— Source data —
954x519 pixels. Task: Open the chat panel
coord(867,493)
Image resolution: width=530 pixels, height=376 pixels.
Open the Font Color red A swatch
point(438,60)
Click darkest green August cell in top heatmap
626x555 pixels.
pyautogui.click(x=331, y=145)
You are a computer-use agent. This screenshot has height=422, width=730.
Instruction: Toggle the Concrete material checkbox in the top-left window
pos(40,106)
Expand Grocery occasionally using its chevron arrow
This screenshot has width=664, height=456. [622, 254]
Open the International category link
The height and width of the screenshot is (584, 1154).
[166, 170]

* * *

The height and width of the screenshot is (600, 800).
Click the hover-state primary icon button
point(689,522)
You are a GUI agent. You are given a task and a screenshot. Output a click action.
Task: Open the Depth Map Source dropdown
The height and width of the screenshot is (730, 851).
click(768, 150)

* * *

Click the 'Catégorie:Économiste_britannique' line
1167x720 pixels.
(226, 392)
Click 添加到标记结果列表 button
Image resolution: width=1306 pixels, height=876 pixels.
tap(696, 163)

— Work task —
How many lines of the listing contain "agent"? Say only that number.

— Worked solution —
2